On considère toujours que les personnes psychotiques, où considérées comme telles, sont dans une perte de relation avec le réel. Je voulais montrer, au contraire, qu’un rapport au réel se constitue bel et bien chez eux, aussi singulier soit-il. La manière qu’avait cette fille, qui est au point de départ du film, de se croire harcelée par des chrétiens hackeurs n’était pas totalement déprise du réel. C’est une perception très particulière de la manière dont marche la société en ce moment : une espèce de djihad à l’envers.
Le travail qui se fait dans le groupe de personnes que vous filmez donne une forme de présence physique à ces voix (par la retranscription, l’enregistrement, le « reenactment », la sculpture…), que le film vient consigner.
Du point de vue du cinéma, on est face à une question assez fondamentale : comment faire apparaître une voix qu’on ne perçoit pas ? Le travail que j’ai découvert chez Ron et chez d’autres consiste à trouver le moyen d’externaliser les voix, de les amener à être perceptibles dans le monde réel. Le film se développe à l’intersection de nos deux approches.

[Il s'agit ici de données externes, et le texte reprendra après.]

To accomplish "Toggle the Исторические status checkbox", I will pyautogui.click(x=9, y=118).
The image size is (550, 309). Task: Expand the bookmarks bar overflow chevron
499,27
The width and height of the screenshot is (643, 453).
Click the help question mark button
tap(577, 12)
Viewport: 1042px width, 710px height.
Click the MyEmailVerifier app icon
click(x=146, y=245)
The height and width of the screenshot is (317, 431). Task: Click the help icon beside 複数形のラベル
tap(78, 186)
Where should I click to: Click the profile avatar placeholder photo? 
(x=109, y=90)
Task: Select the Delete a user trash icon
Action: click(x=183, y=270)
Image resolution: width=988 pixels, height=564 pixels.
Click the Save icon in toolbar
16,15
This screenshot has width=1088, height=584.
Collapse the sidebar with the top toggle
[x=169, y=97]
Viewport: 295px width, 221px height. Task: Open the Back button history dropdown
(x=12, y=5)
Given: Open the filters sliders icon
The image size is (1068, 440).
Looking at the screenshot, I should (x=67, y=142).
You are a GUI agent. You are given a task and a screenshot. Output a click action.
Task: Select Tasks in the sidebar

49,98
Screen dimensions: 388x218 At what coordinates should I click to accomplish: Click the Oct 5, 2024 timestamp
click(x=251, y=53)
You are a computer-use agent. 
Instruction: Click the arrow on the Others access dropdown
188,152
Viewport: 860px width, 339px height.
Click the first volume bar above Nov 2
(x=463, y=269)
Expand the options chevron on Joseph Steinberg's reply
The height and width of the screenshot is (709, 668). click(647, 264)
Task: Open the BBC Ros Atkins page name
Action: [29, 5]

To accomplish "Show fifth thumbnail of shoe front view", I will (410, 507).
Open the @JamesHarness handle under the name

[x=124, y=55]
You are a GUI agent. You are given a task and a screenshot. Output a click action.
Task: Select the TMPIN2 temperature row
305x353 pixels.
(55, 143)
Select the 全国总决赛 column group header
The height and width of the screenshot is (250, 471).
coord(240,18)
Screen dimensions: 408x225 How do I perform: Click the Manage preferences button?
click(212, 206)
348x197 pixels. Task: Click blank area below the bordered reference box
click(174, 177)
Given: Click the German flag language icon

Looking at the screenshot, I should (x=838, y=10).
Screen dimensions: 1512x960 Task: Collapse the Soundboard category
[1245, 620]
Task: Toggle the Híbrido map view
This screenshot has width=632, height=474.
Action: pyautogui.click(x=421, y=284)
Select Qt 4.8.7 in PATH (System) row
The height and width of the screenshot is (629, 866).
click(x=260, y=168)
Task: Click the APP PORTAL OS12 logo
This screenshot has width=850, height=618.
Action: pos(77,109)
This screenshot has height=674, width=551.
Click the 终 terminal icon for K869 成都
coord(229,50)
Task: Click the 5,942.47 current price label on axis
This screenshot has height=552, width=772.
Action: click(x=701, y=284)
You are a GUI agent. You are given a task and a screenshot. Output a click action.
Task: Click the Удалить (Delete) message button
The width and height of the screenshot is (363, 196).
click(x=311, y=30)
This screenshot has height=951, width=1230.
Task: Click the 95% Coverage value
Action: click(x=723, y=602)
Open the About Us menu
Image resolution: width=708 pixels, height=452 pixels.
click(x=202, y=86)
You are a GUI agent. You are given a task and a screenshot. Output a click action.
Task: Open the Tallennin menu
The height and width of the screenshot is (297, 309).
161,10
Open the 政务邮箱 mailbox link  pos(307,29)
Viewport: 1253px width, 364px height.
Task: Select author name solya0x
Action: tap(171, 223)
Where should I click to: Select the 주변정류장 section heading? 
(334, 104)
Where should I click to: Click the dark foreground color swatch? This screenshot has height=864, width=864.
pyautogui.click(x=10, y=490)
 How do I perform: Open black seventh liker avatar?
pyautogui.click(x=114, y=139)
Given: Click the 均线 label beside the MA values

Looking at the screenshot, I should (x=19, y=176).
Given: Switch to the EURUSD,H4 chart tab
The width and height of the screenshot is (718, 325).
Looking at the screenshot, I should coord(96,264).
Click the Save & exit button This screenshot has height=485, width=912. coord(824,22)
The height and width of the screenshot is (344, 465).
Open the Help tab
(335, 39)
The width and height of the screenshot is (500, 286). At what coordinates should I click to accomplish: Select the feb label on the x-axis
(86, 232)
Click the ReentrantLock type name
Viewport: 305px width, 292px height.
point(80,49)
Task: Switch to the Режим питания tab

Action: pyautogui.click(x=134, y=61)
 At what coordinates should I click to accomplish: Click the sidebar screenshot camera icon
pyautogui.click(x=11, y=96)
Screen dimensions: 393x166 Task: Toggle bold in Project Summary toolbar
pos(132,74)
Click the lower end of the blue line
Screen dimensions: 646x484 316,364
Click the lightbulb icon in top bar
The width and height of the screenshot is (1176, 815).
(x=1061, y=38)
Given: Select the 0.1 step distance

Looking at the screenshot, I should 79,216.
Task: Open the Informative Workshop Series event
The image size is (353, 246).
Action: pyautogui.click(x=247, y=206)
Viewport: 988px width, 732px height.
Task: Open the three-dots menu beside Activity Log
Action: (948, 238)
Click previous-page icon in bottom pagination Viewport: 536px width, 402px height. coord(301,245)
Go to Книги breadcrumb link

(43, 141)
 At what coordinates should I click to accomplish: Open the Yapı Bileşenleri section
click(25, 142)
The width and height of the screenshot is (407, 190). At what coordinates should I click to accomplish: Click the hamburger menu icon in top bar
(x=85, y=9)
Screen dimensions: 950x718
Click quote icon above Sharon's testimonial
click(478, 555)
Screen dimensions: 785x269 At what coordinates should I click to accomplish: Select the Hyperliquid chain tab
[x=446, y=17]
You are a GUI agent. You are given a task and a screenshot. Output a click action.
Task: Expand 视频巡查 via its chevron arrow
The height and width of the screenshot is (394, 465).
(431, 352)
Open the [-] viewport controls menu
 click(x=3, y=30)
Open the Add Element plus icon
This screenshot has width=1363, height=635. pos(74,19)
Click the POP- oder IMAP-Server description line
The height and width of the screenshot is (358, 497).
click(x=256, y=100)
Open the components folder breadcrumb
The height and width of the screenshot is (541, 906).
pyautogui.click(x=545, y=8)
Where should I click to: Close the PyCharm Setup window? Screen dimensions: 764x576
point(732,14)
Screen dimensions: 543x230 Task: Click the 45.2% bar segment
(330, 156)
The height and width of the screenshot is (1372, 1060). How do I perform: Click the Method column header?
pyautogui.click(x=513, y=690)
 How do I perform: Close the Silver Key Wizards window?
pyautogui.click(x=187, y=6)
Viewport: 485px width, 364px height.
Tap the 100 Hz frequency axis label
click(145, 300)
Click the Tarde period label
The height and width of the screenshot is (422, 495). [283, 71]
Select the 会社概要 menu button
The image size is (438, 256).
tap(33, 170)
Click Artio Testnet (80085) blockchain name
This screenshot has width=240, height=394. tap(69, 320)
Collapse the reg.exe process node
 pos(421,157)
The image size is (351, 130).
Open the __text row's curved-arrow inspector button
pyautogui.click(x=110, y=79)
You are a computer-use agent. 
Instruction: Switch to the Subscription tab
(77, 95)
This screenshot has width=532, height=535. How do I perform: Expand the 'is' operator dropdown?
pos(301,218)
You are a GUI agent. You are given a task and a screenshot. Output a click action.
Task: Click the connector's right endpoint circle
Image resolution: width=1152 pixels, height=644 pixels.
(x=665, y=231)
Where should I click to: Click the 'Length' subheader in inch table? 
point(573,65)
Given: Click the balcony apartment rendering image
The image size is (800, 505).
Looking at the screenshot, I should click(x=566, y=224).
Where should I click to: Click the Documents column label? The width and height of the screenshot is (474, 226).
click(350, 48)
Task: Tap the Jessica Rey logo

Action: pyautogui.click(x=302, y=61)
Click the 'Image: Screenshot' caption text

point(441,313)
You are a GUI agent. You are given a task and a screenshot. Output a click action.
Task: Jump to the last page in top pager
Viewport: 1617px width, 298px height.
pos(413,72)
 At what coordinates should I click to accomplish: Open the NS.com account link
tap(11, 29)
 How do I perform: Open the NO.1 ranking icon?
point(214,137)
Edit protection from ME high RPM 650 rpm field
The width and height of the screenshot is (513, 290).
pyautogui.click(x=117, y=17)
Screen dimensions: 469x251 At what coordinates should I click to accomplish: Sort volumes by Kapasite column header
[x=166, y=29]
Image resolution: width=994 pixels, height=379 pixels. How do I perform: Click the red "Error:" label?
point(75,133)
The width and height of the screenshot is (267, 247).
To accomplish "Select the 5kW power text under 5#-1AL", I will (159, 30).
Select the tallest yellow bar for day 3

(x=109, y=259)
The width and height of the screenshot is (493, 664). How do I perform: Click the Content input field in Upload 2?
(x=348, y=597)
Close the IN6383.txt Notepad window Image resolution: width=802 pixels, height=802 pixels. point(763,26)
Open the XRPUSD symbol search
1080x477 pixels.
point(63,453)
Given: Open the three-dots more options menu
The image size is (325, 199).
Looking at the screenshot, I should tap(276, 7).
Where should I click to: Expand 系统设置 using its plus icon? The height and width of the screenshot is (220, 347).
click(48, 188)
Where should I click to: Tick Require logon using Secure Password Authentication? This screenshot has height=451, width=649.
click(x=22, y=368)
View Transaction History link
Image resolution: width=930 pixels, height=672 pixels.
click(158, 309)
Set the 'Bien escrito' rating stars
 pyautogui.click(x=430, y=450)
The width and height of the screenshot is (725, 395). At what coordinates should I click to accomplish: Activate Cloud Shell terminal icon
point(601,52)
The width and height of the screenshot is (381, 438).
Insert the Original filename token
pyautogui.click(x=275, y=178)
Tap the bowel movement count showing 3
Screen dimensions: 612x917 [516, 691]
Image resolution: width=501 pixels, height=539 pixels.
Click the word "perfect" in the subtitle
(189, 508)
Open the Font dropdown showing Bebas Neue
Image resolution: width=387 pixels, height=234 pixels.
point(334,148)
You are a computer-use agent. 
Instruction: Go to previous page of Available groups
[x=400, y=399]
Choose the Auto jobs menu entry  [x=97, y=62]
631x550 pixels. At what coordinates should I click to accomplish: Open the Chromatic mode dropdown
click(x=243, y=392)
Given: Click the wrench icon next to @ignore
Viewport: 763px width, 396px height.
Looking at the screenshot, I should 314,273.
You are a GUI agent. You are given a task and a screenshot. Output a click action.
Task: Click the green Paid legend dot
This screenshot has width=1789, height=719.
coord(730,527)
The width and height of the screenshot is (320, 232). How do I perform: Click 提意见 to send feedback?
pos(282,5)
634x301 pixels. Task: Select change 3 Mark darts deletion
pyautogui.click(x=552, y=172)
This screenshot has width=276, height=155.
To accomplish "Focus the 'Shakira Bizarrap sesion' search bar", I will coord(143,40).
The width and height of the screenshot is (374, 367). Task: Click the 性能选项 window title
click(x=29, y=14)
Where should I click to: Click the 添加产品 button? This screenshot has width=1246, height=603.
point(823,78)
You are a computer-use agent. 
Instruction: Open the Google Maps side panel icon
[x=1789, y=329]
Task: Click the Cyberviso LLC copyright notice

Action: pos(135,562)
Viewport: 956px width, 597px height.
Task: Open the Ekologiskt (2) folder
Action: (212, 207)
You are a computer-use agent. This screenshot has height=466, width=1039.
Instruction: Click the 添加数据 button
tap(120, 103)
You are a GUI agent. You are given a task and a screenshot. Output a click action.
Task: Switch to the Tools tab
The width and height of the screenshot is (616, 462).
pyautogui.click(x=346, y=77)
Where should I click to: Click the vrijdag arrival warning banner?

Pourquoi ce groupe plutôt qu’un autre ? Quelle est sa spécificité ?
J’ai rencontré beaucoup de gens dans différents pays… Avec Ron, ce qui était manifeste, c’était la dialectique qu’il instaure : un rapport intellectuel aux choses qui va de pair avec un rapport sensible, très humain, aux êtres, et même aux entités qui les habitent. Avec sa femme, Karen, ils réunissent régulièrement une communauté dans leur maison, en Ecosse… Tous deux sont extrêmement libres dans leur approche. Ils ne sont pas dans l’antipsychiatrie, mais défendent l’idée de reléguer la psychiatrie à une place minoritaire, secondaire. On a parfois besoin de médicaments et de soins, mais ils ne doivent pas gouverner notre vie. Ce qu’ils mettent en œuvre, c’est un accompagnement humain et du débat, mais c’est surtout de la sculpture, et en cela ils sont plutôt des artistes.
Il y a ce moment, très important dans le film, où Ron dévoile son tatouage qui porte l’inscription « Psychotic and Proud » (psychotique et fier)…
Cette affirmation, telle que Ron la fait dans le film, est une signature de ce qui est à l’œuvre : l’expression la plus éclatante de la participation à la société. Sa manière d’appréhender l’entente de voix comme « faisant partie de la diversité des perceptions humaines », donc comme une conscience du réel plutôt que comme perte de relation avec le réel, s’inscrit véritablement dans un rapport politique au monde. C’est quelqu’un de très engagé, tant dans la cause des entendeurs de voix que comme personne ayant une forte sensibilité de gauche.
Le réalisateur Olivier Zabat viendra présenter son documentaire « Arguments » lors de La Nuit du Monde Festival, samedi 5 octobre, au théâtre des Bouffes du Nord, et dialoguera notamment avec l’écrivaine Joy Sorman. Parmi les autres invités, l’ancienne garde des sceaux Christiane Taubira et l’académicienne Barbara Cassin, le comédien Pierre Richard, les philosophes Michaël Fœssel et Barbara Stiegler et bien d’autres. Un programme imaginé et présenté par Nicolas Truong (grand reporter au Monde chargé de la vie intellectuelle au sein des pages Idées) et Isabelle Régnier (journaliste au service Culture du Monde et spécialiste de l’architecture). De 22h à 6h au théâtre des Bouffes du Nord.